Улыбка Катерины. История матери Леонардо
Шрифт:
Вечерами, сидя с командой на палубе, мы пускаем по кругу флягу мальвазии и смотрим на звезды. Лед молчания обычно ломает рулевой, наш мастер загадывать загадки. Сказать по правде, знает он их немного, снова и снова повторяя по кругу пять-шесть самых простых, но остальные успевают забыть отгадку и всякий раз остаются с разинутыми ртами. Что это за дом, который гремит как гром, а тот, кто в нем живет, ни звука не издает? Море, а живет в нем рыба. Стоит на берегу подружка, и песнь ее едва слышна, но ткни ее ножом, и тут же, как птица, запоет она: о чем это? Тростник, проделай в нем дырочки – получишь флейту. Или вот еще: что такое – прекрасная дочь лесов бежит, не оставив следов? Да ведь это галея! Раздвоенный меч стал землю кусать, ни волнам, ни ветру с ним не совладать – что это? Якорь! А это – как пух или перо легка она, ей-ей, но полежит в воде – и камня тяжелей? Губка. Как насчет четырех сестер, что рядышком бегут, а догнать друг дружку
Затем приходит мой черед, и я вынужден без конца пересказывать одну и ту же сказку про царя Салтана, каждый вечер переиначивая по меньшей мере половину сюжета и расширяя сцены, действие которых происходит на море: добавляю нападения пиратов, сражения с морскими чудовищами. Но кое-что неизменно: отплытие бочки в звездную ночь, сказочный остров, торговые корабли, воины, выходящие из пены, младенец, вырастающий в юного героя, и волшебная птица-лебедь, обратившаяся в царевну. Матросы улыбаются как дети, слушая старого капитана, который так неразговорчив днем, зато вечерами любит рассказывать, или баять, разные разности: они знают, что я не против, может, еще и потому, что, имея трех дочерей, успел пристраститься к сказкам. Тайнин всегда засыпает, не дослушав истории, которой у нее самой пока нет, и во сне видит себя не царевной-лебедью, а героем Гвидоном, что хочет найти и вернуть отца. Если к вечеру не слишком холодает, я накидываю на нее одеяло и оставляю спать на палубе, вместе с нами, чувствуя странное умиление при виде этой маленькой, практически бритой головки, время от времени вздрагивающей, когда снится кошмар. Если же выпадает роса, я осторожно поднимаю ее и уношу в каюту, стараясь не шуметь, хотя то и дело бьюсь головой о притолоку.

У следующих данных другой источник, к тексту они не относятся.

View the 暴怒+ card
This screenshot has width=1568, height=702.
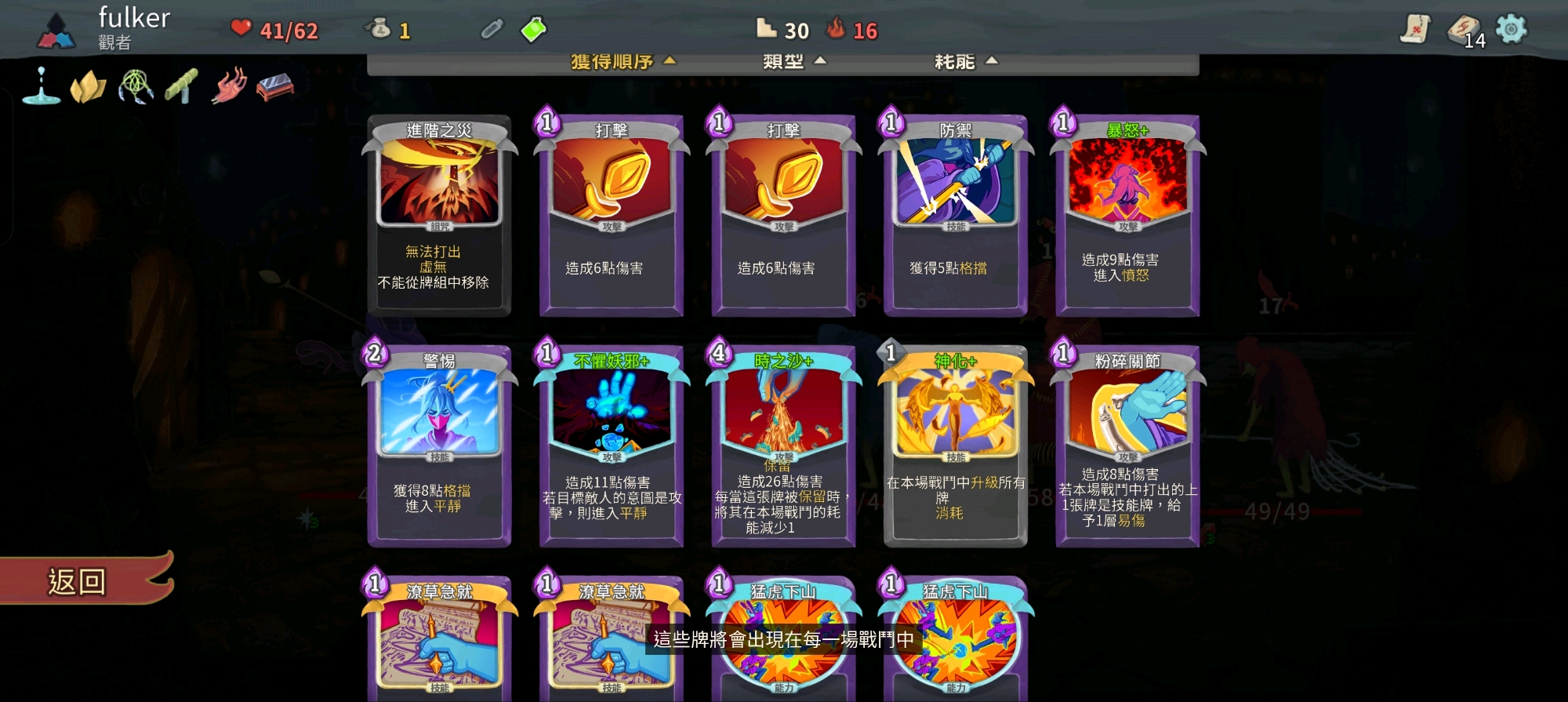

По мере продвижения на юг пейзаж становится все более диким, заросшие непроходимыми лесами горы спускаются почти до самого моря: этот загадочный край называется Авогассия. На безлюдном побережье время от времени возникают небольшие генуэзские фактории, огни которых светятся в ночном мраке: Гагра, Санта-София, Пецонда. В заливах и бухтах чаще попадаются турецкие суда малого каботажа, фусты, шебеки и парандерии, что, подняв красный штандарт с полумесяцем, дружелюбно встречают и крест святого Георгия. Отсюда начинается Менгрелия; там, в горах, расположено древнее царство Зорзания. Вдали видна большая крепость, замок Анакопия, господствующая над всем побережьем до самого порта Себастополь [43] .
43
Авогассия, Санта-София, Пезонда, Зорзания, Анакопия, Себастополь – ныне Абхазия, Алахадзы, Пицунда, Грузия, Новый Афон, Сухуми.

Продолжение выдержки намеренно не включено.